Friday, March 18, 2011

Wanting Privacy versus Being Ashamed

A recent event at Northwestern University that I won't bother to describe in detail (but if you've been following it, you might want to see Bailey's apology here) raised an issue I've been meaning to write about. Said event involved public "demonstration" of a live sex act in a classroom in the context of a course on human sexuality. Since the "demonstration" apparently resulted in orgasm, I'm not sure how the "demonstration" is different from a regular ol' live sex act, but let's leave that issue aside for now.

In discussions of the event, various commentators claimed that the problem here wasn't the sex act but the "sex negative" attitudes of people who felt uncomfortable about the "demonstration." Some of these commentators have gone further, to imply that people who were troubled by what happened are downright ashamed of sex.

I think this attitude reflects a naive assumption that I used to share, namely that anything which you want to keep private is necessarily something of which you are ashamed. I used to think this with regard to people's attitude towards atypical genitalia: if parents felt the need to consistently hide their child's atypical genitalia, then the parents were ashamed of those genitals, and that shame would be transmitted to the child.

But this assumption is indeed naive.
Clearly there are some things that one might want to keep private of which one is not ashamed. For example, if an individual has terminal cancer, that person's family might want to be provided privacy during the last weeks together. That doesn't make the family ashamed of the cancer, nor of the death.

Similarly, one might perfectly well accept a child having ambiguous genitalia without wanting to bring upon that child lots of unhelpful neighborhood chatter, not to mention the attention of sexual fetishists. In such a circumstance, one might be more discreet than usual about the child's genitals.

And of course the privacy that surrounds sex can be downright erotic. There's a reason we use the term "intimate" to describe both sexual acts and (other) highly private moments.

I don't think, therefore, that people who were made uncomfortable by the public sex act in question are necessarily sex negative. They may simply question this business of promoting sex in public. And Bailey's class was, after all, essentially public; the event was neither required for class, nor apparently did Bailey specifically work hard to keep out people who were not in his class. About a hundred people attended. I'd call that public enough to call it public sex. That an exhibitionist was using the opportunity of strangers' gazes to get her jollies also speaks to the public nature of the event.

So, coincidental to all this, a few weeks ago I was talking about human attitudes towards sexual privacy with my friend and colleague Ray Hames. Ray, who is an anthropologist, mentioned how interesting it is that humans, unlike many mammalian species (including most primates), tend to want to have sex in private. This conversation with Ray came back to me as I listened to discussions of Bailey's class. And I wondered:

Are the people who felt uncomfortable by what happened really sex negative? Or are they just human?

For purposes of writing this post, I asked Ray (who has been studying cross-cultural sex practices with his former student, Katie Starkweather) about whether I was right in believing that a desire for sexual privacy could be called "universal." Ray replied, "I know of no culture where couples do not seek some sort of privacy for sex, even if they occasionally fail."

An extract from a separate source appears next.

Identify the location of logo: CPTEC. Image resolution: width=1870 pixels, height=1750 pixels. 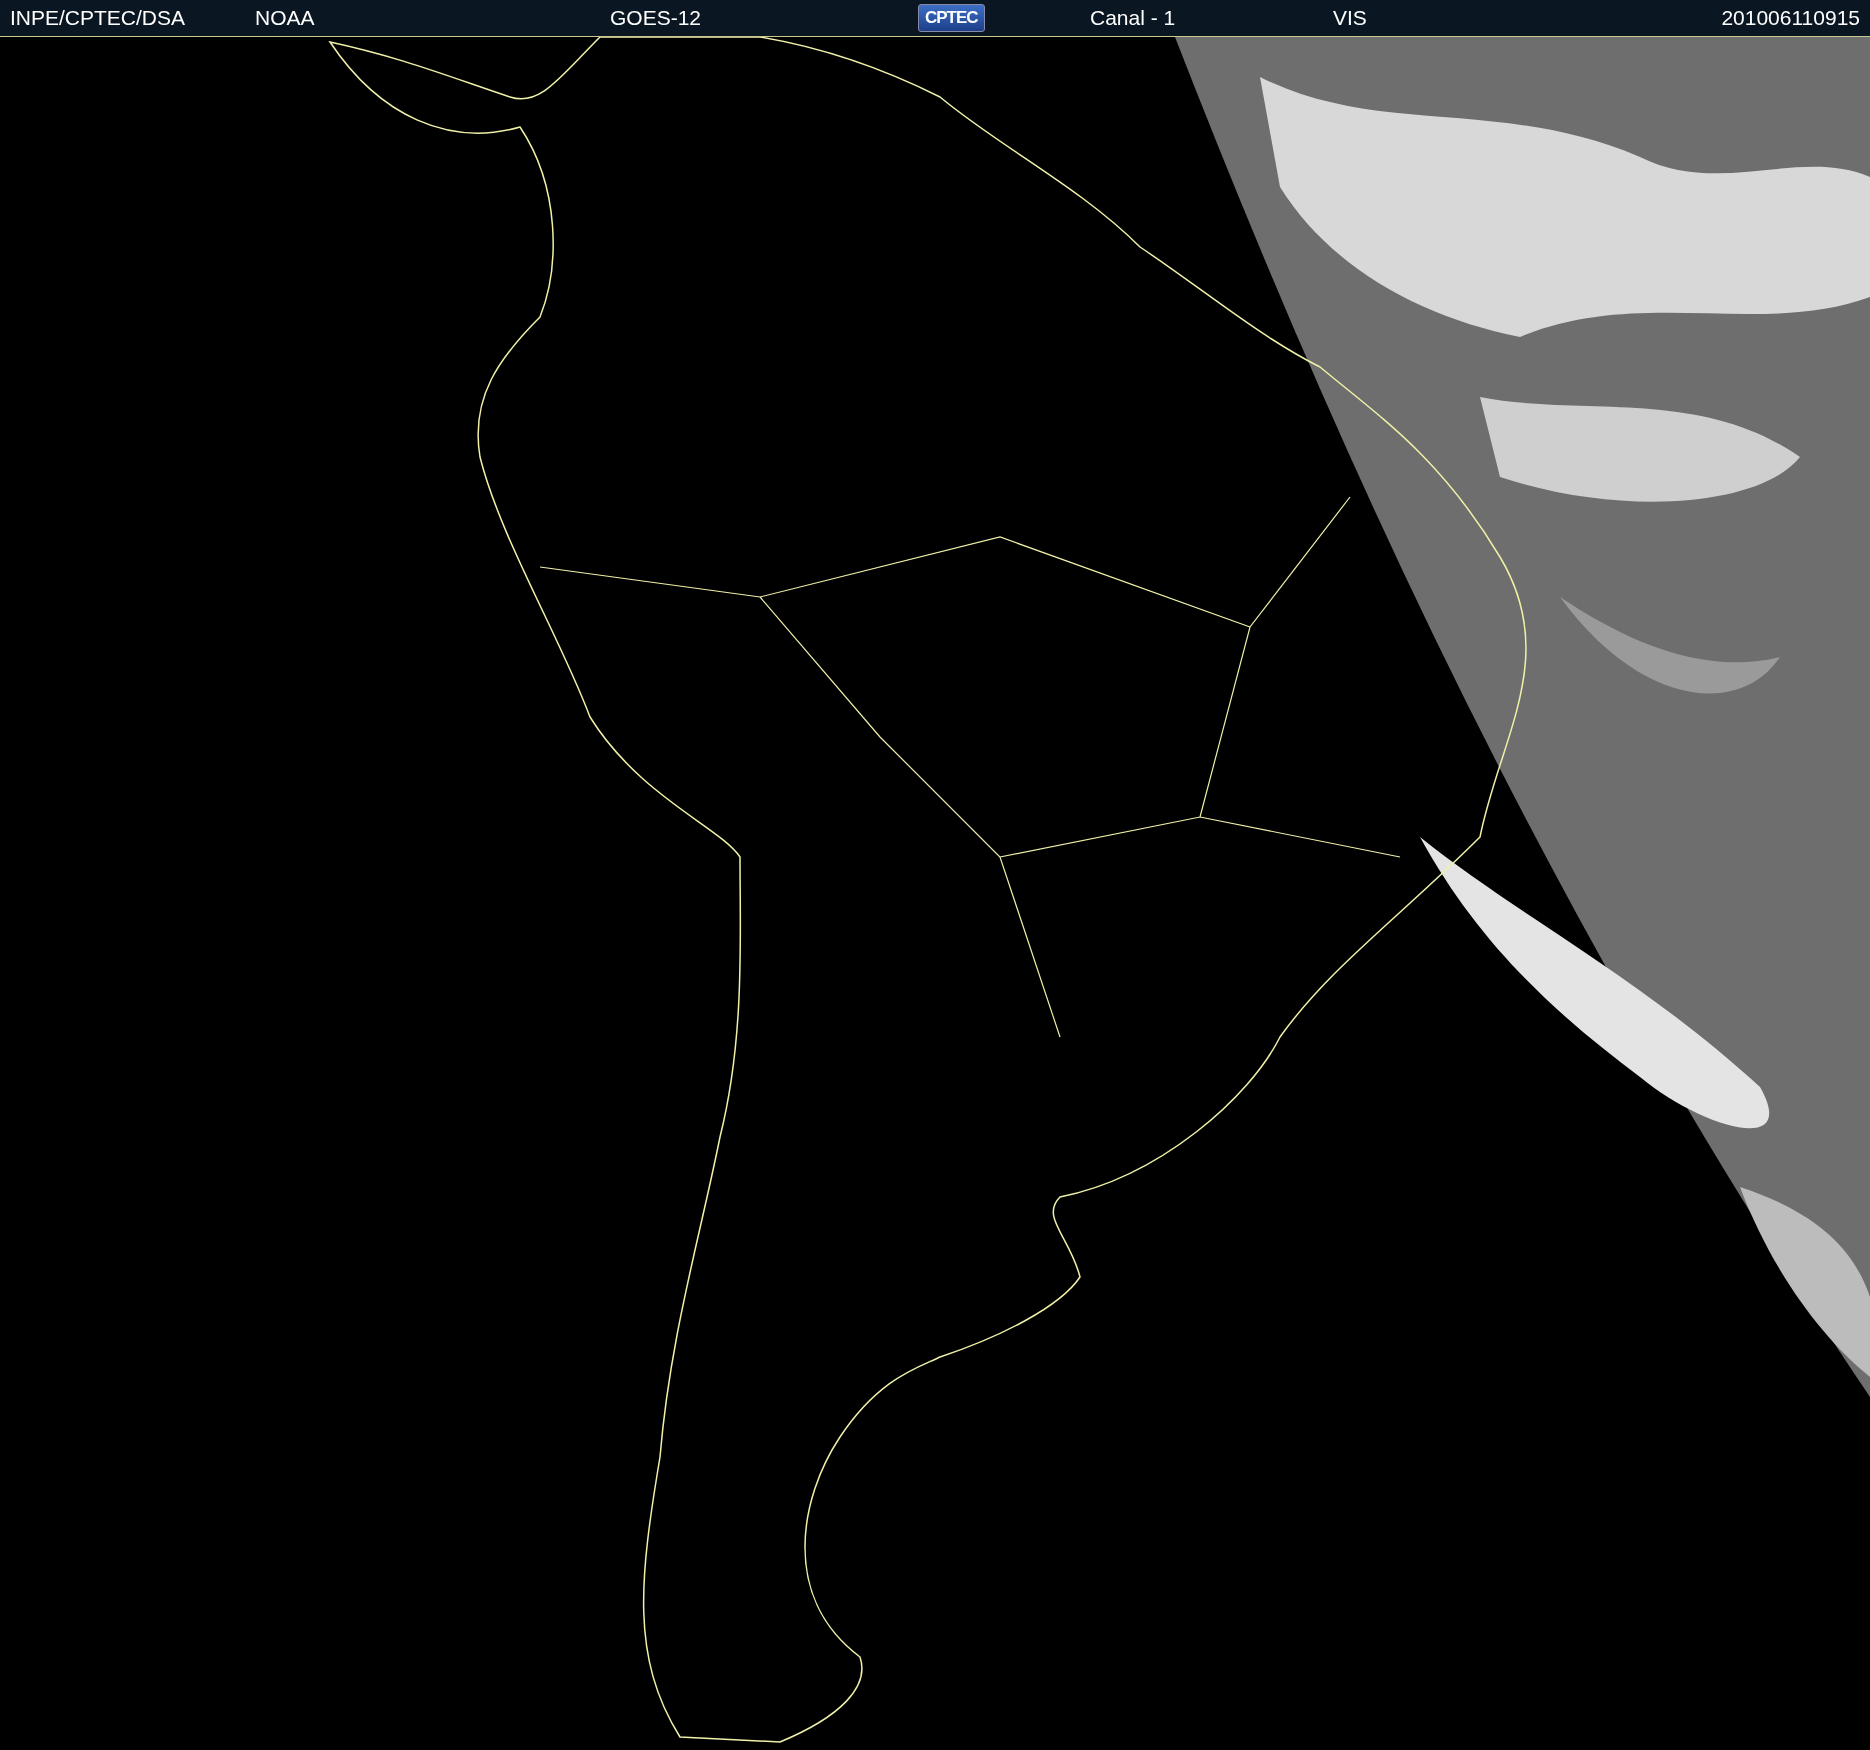
(952, 18).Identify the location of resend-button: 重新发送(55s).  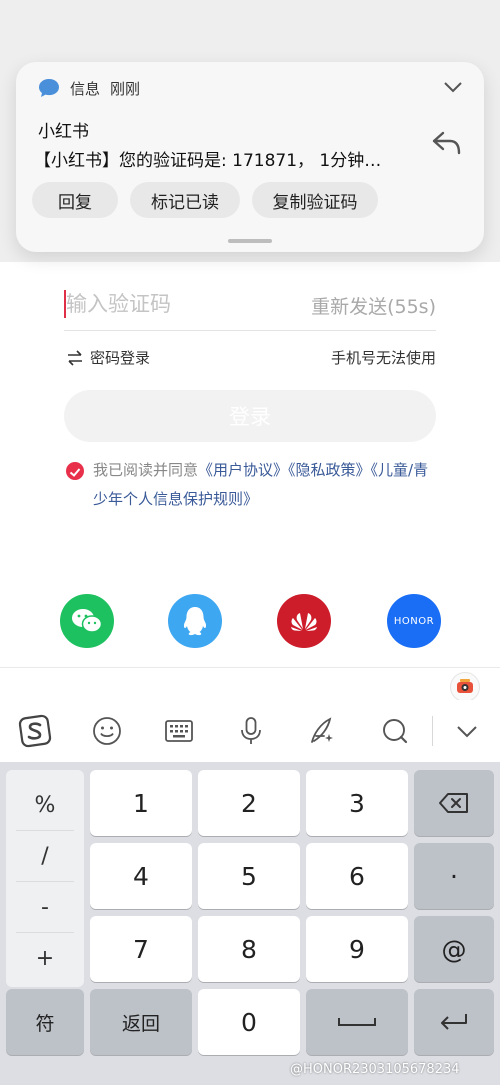
(374, 306).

Ray conceded, "There are ritualized or ceremonial forms of public sex in a variety of cultures. But the key here is ritualized. It is not ordinary sex. It is restricted to a very narrow time frame (e.g., until a new chief is enthroned). It typically represents an explicit reversal of cultural norms."

In his field work, Ray studied the Yanomamö people of South America. I knew the Yanomamö live in a sort of open group housing situation, in large shelters known as "shabanos." I wondered to Ray whether, in such a situation, people simply accept that sex ends up being public. On the contrary, Ray explained that the Yanomamö have a word for sex that is inappropriate specifically because it is not kept private.

"The word is soka sokamou, and it is the onomatopoeic word for noisy sex. It is considered crude, amateurish, and impolite. This usually refers to sex in the shabano at night." The Yanomamö typically have sex by pairing off privately in the rainforest or in their gardens in the morning, though they may also have sex in the shabano. As long as it is quiet and discreet, the sex is not considered "soka sokamou."

Why have humans apparently evolved to value sexual privacy? We don't know. Nor should we conclude that just because a value may be natural it is also admirable or necessary. But I think it is worth considering the possibility that those who prefer that explicit sexual acts (like penetration to orgasm) not occur in public might not be so much devaluing sex, as valuing it more highly.

In other words, freedom of speech might well be stretched to allow for soka sokamou, but we're still entitled to consider it crude, amateurish, and impolite enough to keep out of university classrooms.